*** Data provided Section Begins ***

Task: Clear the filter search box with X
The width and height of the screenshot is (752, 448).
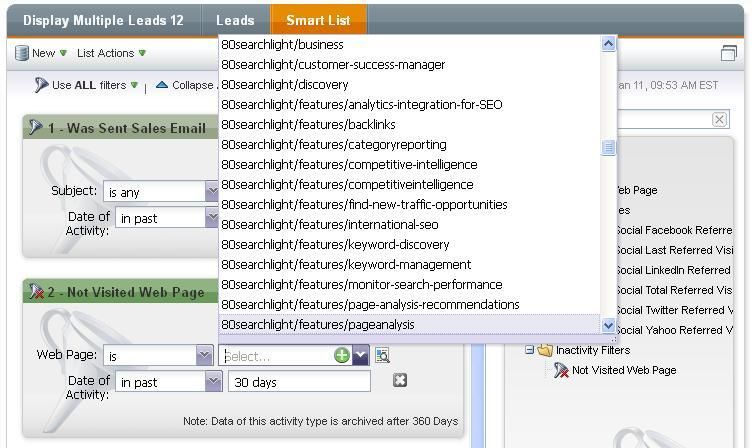Action: (719, 120)
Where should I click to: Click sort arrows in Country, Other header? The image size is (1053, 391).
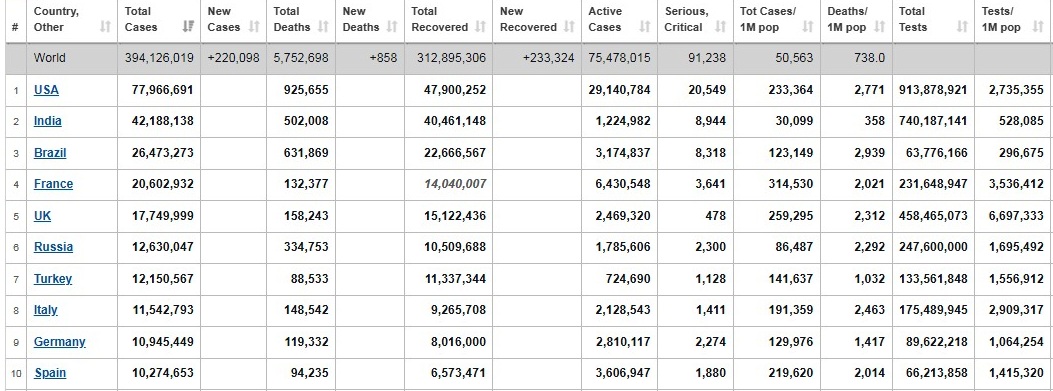(105, 27)
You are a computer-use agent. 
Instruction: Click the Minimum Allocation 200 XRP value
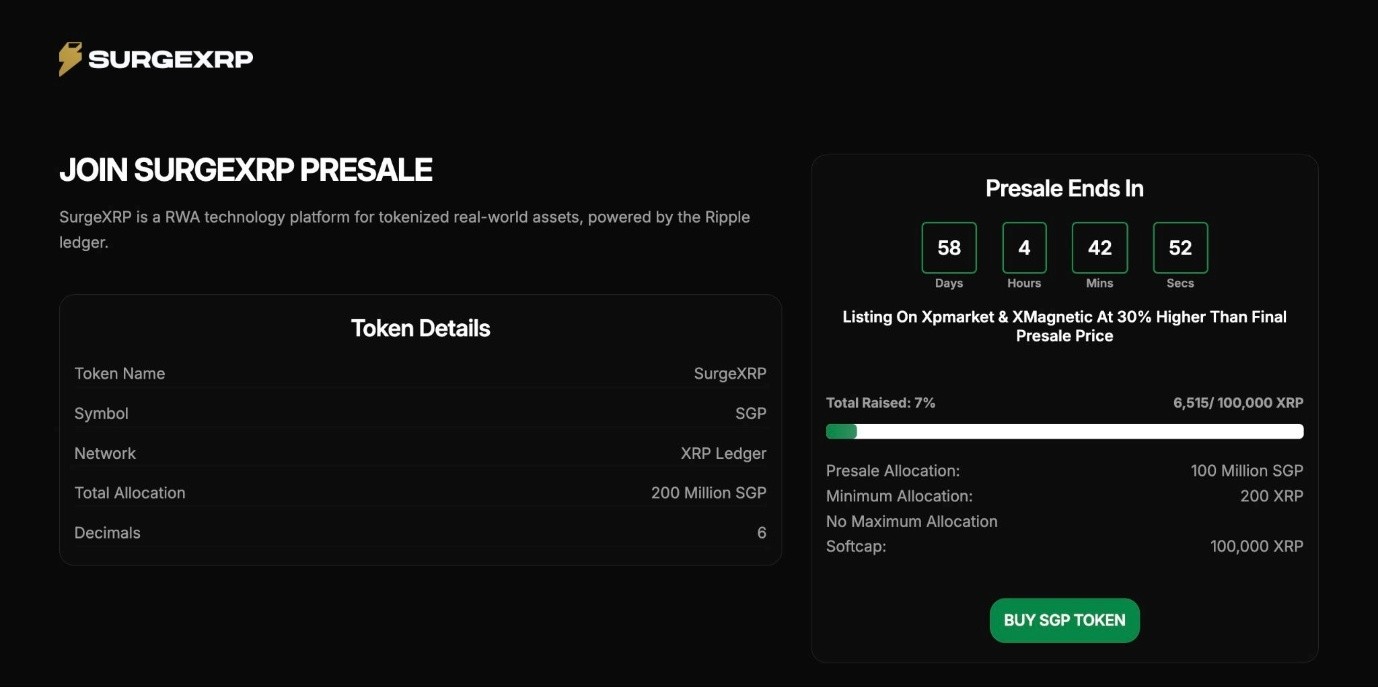coord(1272,496)
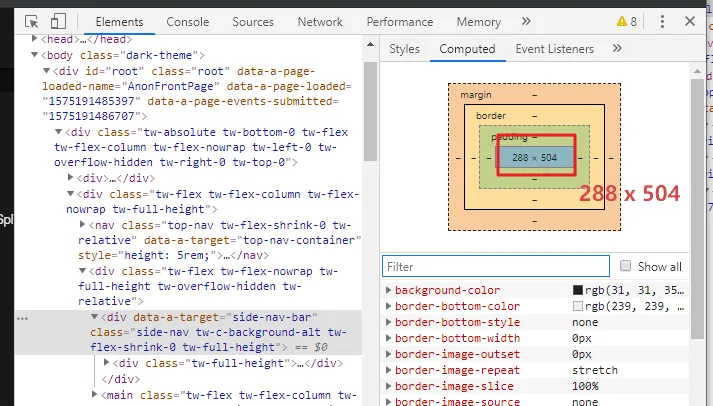Open the DevTools three-dot customize menu
The image size is (713, 406).
pos(659,21)
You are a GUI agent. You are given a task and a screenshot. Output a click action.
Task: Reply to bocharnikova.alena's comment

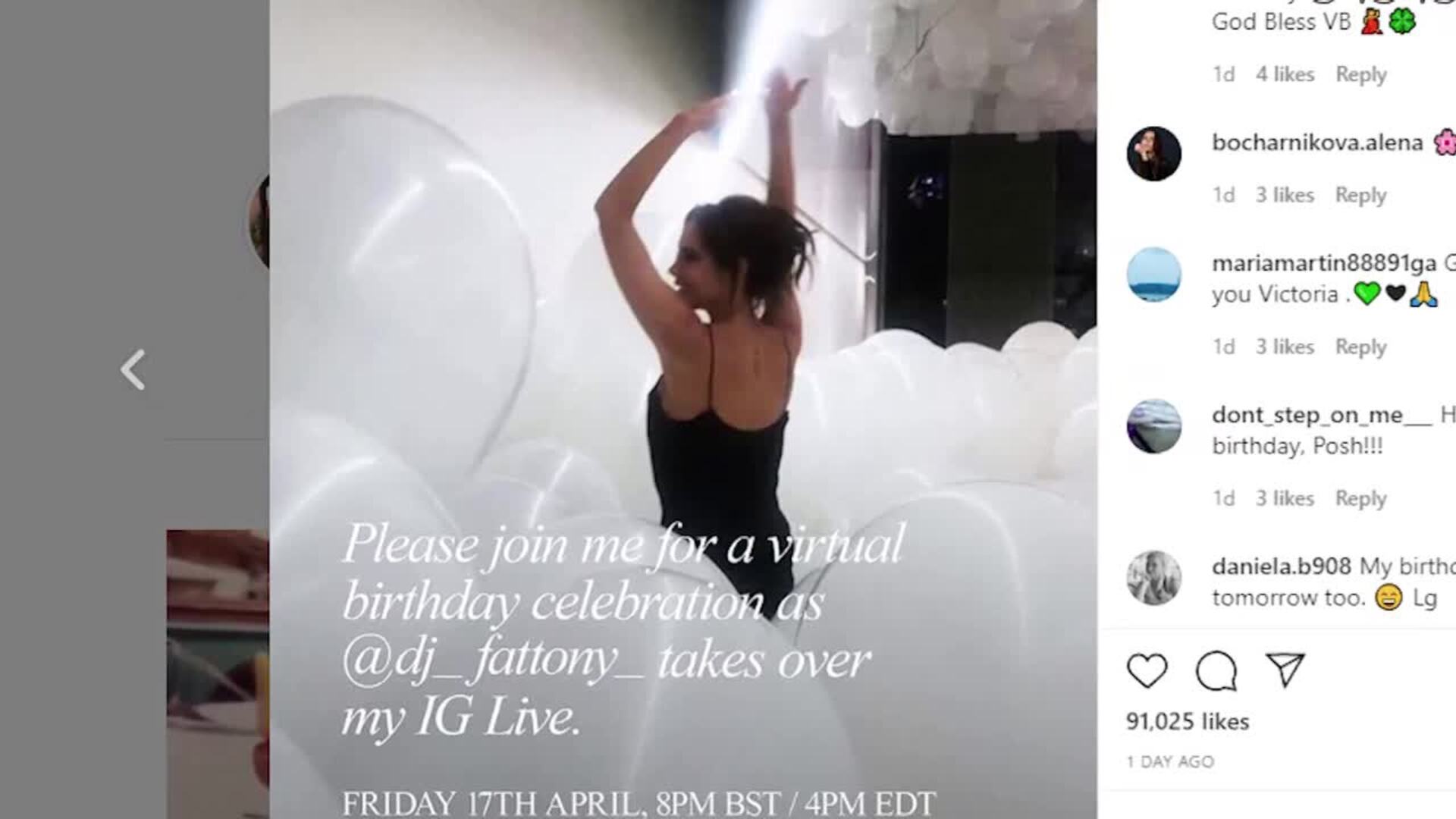pyautogui.click(x=1360, y=195)
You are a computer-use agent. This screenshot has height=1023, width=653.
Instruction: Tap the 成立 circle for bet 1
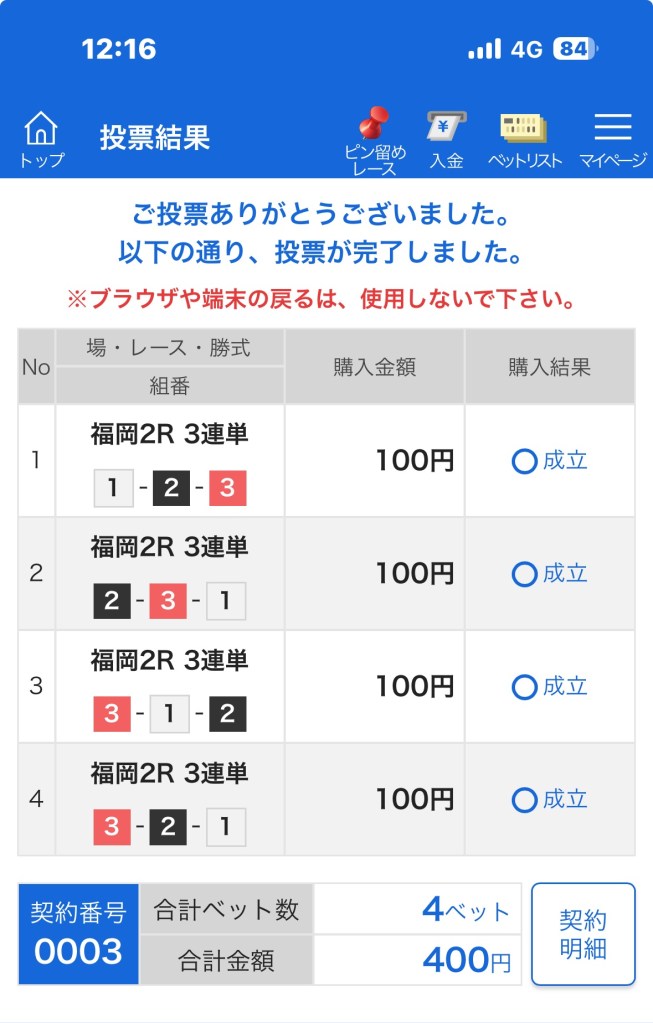tap(524, 462)
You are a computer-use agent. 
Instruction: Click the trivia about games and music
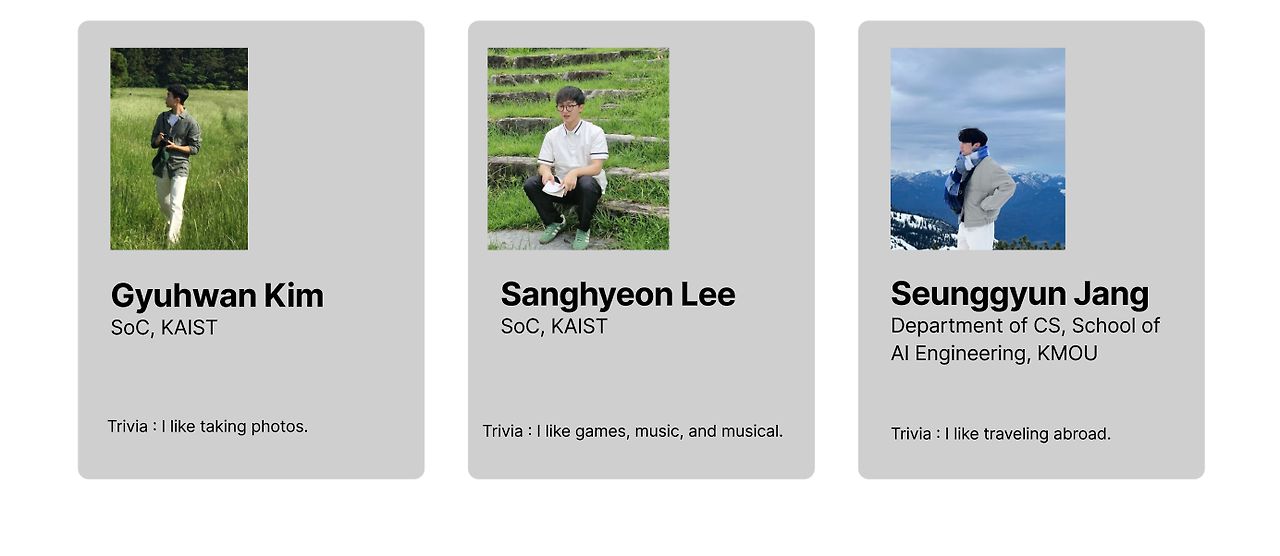click(x=633, y=432)
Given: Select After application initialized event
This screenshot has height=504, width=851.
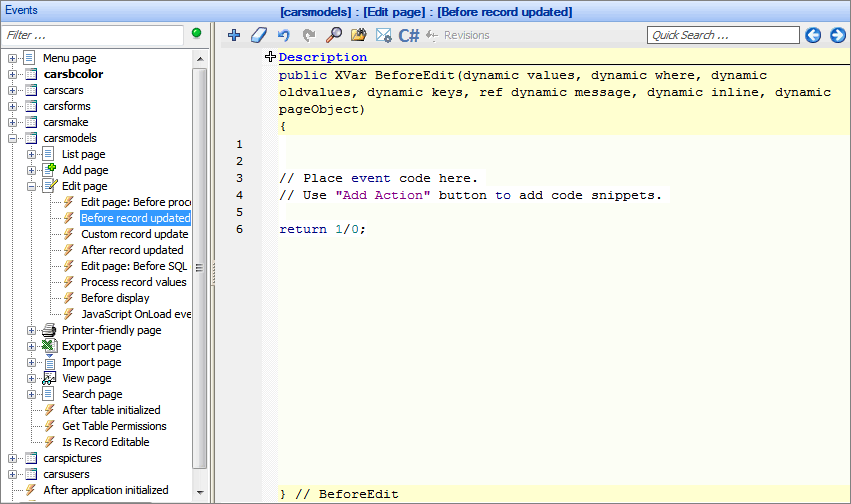Looking at the screenshot, I should tap(105, 490).
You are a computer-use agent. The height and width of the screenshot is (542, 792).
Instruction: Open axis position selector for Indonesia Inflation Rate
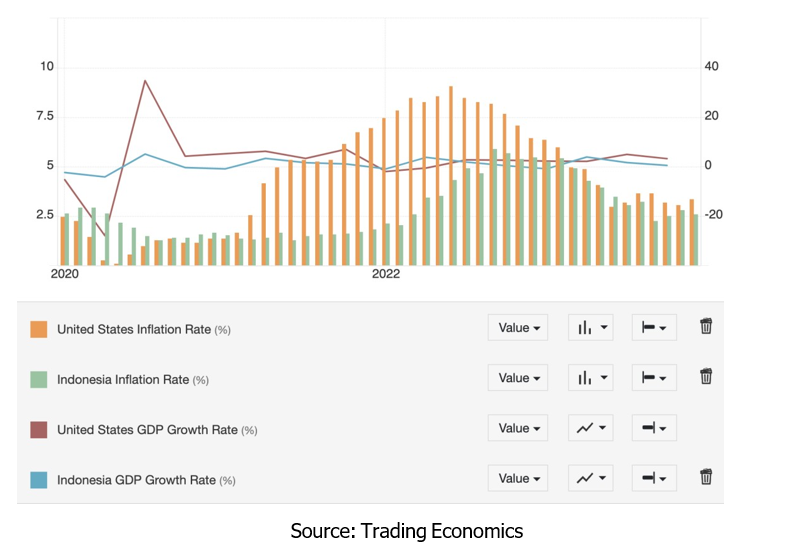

*** Data provided Section Ends ***

● Task to complete:
Copy each line of the listing exactly, skipping any picture.

● Solution to this problem:
Task: Clear the filter search box with X
The width and height of the screenshot is (752, 448).
Action: (719, 120)
Where should I click to: Click sort arrows in Country, Other header? The image size is (1053, 391).
(105, 27)
You are a computer-use agent. 
Instruction: Click the Minimum Allocation 200 XRP value
coord(1272,496)
Open the DevTools three-dot customize menu
The image size is (713, 406).
pos(659,21)
You are a GUI agent. You are given a task and a screenshot. Output a click action.
Task: Reply to bocharnikova.alena's comment

pyautogui.click(x=1360, y=195)
You are a computer-use agent. This screenshot has height=1023, width=653.
Instruction: Tap the 成立 circle for bet 1
tap(524, 462)
You are a computer-use agent. 
Instruction: Click the trivia about games and music
click(x=633, y=432)
Given: Select After application initialized event
This screenshot has height=504, width=851.
Looking at the screenshot, I should tap(105, 490).
You are a computer-use agent. The height and width of the screenshot is (542, 792).
Instruction: Open axis position selector for Indonesia Inflation Rate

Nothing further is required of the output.